Camilerde sandalye sayısı o kadar çok arttı ki, korkum bu gidişle cemaat safları sandalyelerle dolacak! Sahipleri de belli olduğu için yerinden kaldırılmayacak olan o sandalyeler, camilerin sedirleri gibi oturma mekânları haline gelecek!)
20 Haziran 1928 tarihli Vakit gazetesinde, şu haber çıkmıştı:
(Dinimizde yeni hayata, ilerlemeye uygun olarak yapılacak yenilikleri, İstanbul ilahiyat fakültesi profesörleri rapor halinde hazırlamışlardır.)
İttihatçılardan Köprülü Fuat, İzmirli İsmail Hakkı, Şerafettin Yaltkaya, Mehmet Ali Ayni gibi dinde reformcuların imzalarını taşıyan bu rapor şöyleydi:
(Din de, diğer sosyal teşekküller gibi hayatın akışına uymalı. Din, eski şekillere bağlı kalamaz. Türk demokrasisinde, din de muhtaç olduğu inkişafı göstermeli. Camilerimiz kullanılır hale getirilmeli, sıralar, [koltuklar, sandalyeler] konmalı, içeriye ayakkabıyla girilmeli. İbadet dili Türkçe olmalı, hutbeler Türkçe okunmalı. Camilere müzik aletleri konmalıdır.)

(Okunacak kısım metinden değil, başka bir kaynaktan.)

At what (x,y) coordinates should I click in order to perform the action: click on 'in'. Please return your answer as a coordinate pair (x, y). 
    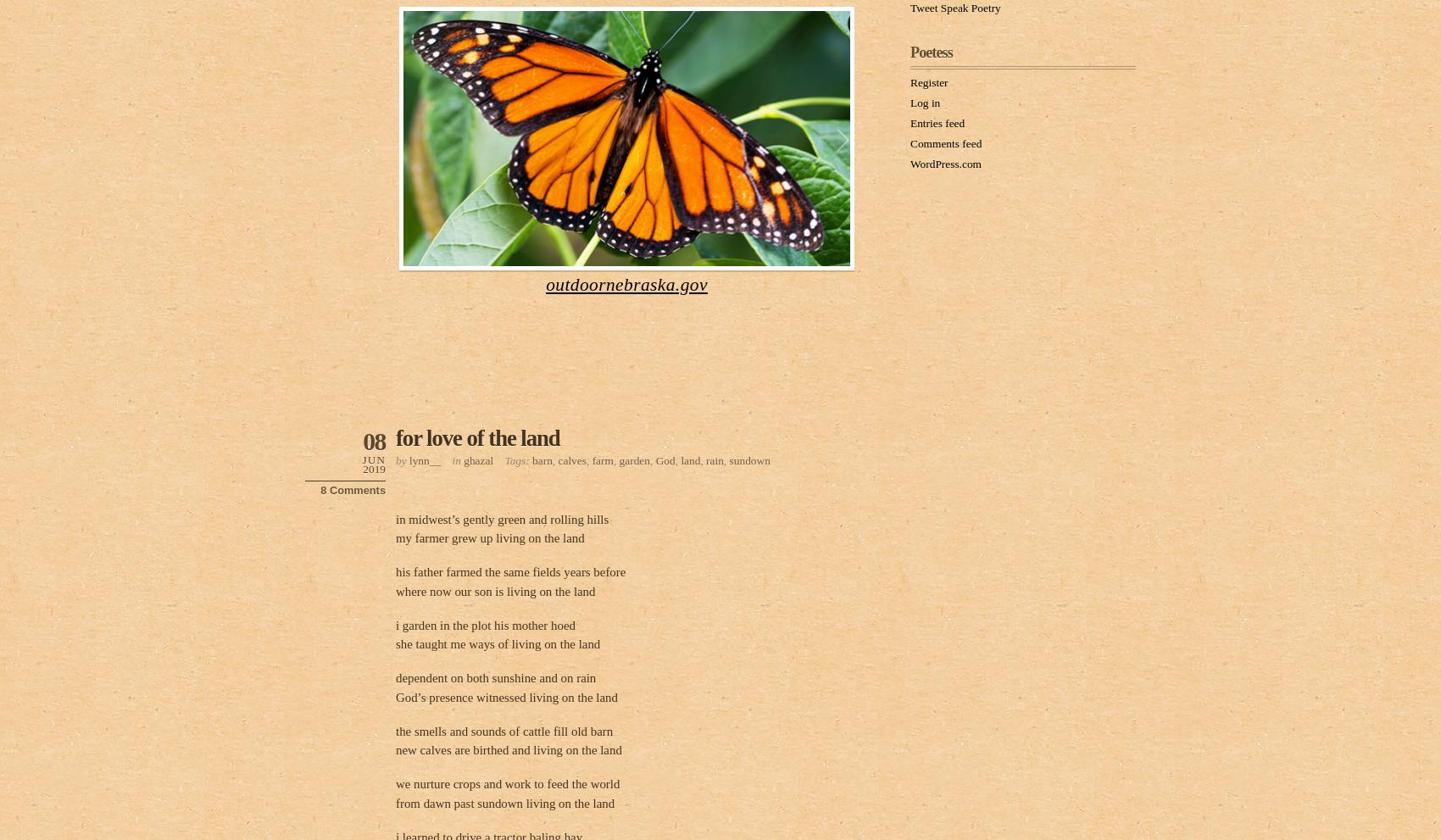
    Looking at the image, I should click on (456, 459).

Bu rapor zamanla gerçekleştirilmeye çalışılmaktadır. Hastaların, namazlarını nasıl kılacakları, din kitaplarımızda açıkça bildirilmiştir:
Ayakta duramayan hasta, farzları da, secde ettiği yerde oturarak kılar. Rükû için eğilir. Secde için, başını yere koyar. Duvara, direğe, insana dayanarak, biraz ayakta durabilenin, ayakta tekbir alması ve o kadar da olsa, ayakta okuması farzdır. Hiç secde edemeyen kimse, ayakta durabilse bile, yere oturarak imayla kılar. Yere oturamayan, koltuğa, sandalyeye, çekyata oturursa, ayaklarını sallamaz. Ayaklarını büküp oturamazsa, ayaklarını sehpa veya benzeri bir şeye koyarak imayla kılar. (Feth-ul-kadir, Merak-ıl-felah, Halebi, Mecma-ul-enhür)
Yazar M. Emin Parlaktürk de, 17 Kasım 2009 tarihli yazısında, orta yaşlı olup da hasta olmadığı halde, camilerde sandalye üstünde namaz kılanları gördüğünü söyledikten sonra diyor ki:
(...Camilerde sandalye, tabure, koltuk ve benzeri oturakların hiç mevcut olmadığı zamanları da düşünerek, bugünleri görünce yarınlardan endişe edip, “Acaba, camilerimiz giderek kiliseye mi dönüşüyor?!” diyor, korku ve endişe arası bir düşünceye kapılıyorum!
Bu düşünceler beni Cumhuriyetin ilk yıllarındaki ateşli tartışmalara götürüyor. Camileri modernleştirme adına mecliste yapılan konuşmalarda bazı mebusların, “Camilere kiliselerdeki gibi masa sandalye koyalım, müslümanlar ibadetlerini oturarak yapsınlar” şeklinde teklifler sundukları dönem aklımıza geliyor. O dönemde şiddetle reddedilen bu teklifi, acaba biz cami cemaati olarak kendi ellerimizle hayata geçirmenin adımlarını mı atıyoruz?
Camilerde sandalye sayısı o kadar çok arttı ki, korkum bu gidişle cemaat safları sandalyelerle dolacak! Sahipleri de belli olduğu için yerinden kaldırılmayacak olan o sandalyeler, camilerin sedirleri gibi oturma mekânları haline gelecek!)